Principais pontos do discurso do presidente dos EUA, Donald Trump, em Davos 2026 (Créditos da imagem: Reuters)

O presidente dos Estados Unidos, Donald Trump, afirmou que as conversas com o Irã avançaram de forma positiva, mas condicionou a continuidade do diálogo à assinatura de um acordo que, segundo ele, precisa ser “significativo”. Em declaração feita durante a primeira reunião de seu Conselho de Paz em Washington, nesta quinta-feira (19), Trump advertiu que a ausência de entendimento poderá resultar em consequências graves, reiterando a pressão diplomática e militar sobre o país do Oriente Médio.

As negociações recentes ocorreram de maneira indireta em Genebra, em encontro realizado na terça-feira (17) com a presença do enviado especial americano Steve Witkoff, do assessor Jared Kushner e do chanceler iraniano Abbas Araqchi. Apesar do tom considerado construtivo, persistem divergências relevantes que ainda impedem a formalização de um pacto.

Durante sua fala, Trump voltou a enfatizar que Teerã precisa aderir ao que descreveu como um novo caminho de entendimento. Ele afirmou que a adesão ao acordo seria positiva, mas indicou que a recusa levaria a um cenário distinto, reforçando a mensagem de que o governo americano não aceitará ameaças à estabilidade regional sem resposta.

O presidente também reiterou a possibilidade de ação militar caso não haja avanço nas negociações sobre o programa nuclear iraniano, destacando o envio de uma força naval ampliada para a região, incluindo o porta-aviões Abraham Lincoln e aeronaves F-35. Autoridades iranianas, por outro lado, rejeitaram negociações sob pressão. Araqchi declarou que qualquer diálogo dependerá da retirada de ameaças e exigências, acrescentando que as Forças Armadas do país estão preparadas para reagir de forma imediata a eventuais ataques.

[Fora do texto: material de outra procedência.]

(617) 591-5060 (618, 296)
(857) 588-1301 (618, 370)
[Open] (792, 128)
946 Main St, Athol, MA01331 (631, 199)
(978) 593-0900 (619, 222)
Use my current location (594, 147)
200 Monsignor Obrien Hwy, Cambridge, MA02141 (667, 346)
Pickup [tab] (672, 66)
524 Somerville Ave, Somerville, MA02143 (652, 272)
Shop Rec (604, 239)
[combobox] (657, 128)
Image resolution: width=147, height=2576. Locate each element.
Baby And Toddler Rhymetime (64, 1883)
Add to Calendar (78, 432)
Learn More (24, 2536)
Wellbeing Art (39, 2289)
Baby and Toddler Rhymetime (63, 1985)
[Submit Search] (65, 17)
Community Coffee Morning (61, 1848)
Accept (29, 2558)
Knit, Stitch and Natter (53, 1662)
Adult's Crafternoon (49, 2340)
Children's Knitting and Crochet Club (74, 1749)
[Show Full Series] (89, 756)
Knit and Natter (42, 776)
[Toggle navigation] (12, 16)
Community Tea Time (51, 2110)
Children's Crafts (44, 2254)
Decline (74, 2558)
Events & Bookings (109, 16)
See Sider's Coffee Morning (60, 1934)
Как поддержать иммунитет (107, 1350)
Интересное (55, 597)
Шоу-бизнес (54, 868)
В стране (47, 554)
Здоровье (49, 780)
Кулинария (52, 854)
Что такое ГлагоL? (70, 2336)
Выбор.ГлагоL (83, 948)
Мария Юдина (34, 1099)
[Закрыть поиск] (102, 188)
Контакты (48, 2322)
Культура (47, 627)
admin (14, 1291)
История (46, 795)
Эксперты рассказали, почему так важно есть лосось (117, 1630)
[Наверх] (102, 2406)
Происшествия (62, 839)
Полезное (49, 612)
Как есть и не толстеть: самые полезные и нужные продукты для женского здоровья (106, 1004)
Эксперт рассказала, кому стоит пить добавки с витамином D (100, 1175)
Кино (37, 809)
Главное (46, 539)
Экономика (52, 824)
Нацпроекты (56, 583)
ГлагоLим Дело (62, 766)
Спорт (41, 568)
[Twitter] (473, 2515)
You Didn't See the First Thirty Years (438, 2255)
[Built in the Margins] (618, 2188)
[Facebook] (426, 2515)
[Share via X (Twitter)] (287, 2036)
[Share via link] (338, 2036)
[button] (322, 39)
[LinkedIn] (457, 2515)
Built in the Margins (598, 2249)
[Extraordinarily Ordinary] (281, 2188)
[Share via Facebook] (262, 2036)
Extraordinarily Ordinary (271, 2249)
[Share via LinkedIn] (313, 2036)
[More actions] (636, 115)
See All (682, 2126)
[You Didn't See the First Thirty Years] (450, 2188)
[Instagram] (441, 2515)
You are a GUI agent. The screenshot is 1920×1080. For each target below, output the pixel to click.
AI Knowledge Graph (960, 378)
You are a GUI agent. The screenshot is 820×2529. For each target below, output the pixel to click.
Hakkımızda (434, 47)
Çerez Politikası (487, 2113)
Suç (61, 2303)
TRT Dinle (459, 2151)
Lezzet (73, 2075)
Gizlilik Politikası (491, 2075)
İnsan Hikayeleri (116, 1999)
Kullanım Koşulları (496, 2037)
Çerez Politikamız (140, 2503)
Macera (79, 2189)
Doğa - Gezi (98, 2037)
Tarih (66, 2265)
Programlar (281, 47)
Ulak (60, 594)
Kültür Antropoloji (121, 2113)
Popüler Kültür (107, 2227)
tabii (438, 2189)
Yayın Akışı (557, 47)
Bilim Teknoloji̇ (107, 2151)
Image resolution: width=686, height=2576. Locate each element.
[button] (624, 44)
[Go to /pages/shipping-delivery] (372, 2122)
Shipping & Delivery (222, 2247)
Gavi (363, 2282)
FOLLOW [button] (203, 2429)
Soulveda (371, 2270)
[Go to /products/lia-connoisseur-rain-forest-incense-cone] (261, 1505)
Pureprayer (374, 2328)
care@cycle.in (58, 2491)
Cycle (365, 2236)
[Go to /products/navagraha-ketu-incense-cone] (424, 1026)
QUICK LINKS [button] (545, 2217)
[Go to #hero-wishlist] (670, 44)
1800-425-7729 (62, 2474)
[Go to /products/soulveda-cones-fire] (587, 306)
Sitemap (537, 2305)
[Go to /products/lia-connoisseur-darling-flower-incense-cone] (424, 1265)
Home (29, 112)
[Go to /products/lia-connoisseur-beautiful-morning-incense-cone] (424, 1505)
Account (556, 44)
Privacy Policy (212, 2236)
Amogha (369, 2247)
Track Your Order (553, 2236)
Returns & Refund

A escalada de tensões ao longo do ano foi intensificada após a repressão a protestos internos motivados pela crise econômica e pela inflação elevada. Segundo organizações de direitos humanos, mais de cinco mil manifestantes morreram durante as manifestações, que também foram acompanhadas por restrições à internet. Ali Shamkhani, conselheiro do líder supremo iraniano, afirmou que um ataque dos Estados Unidos seria interpretado como o início de uma guerra aberta.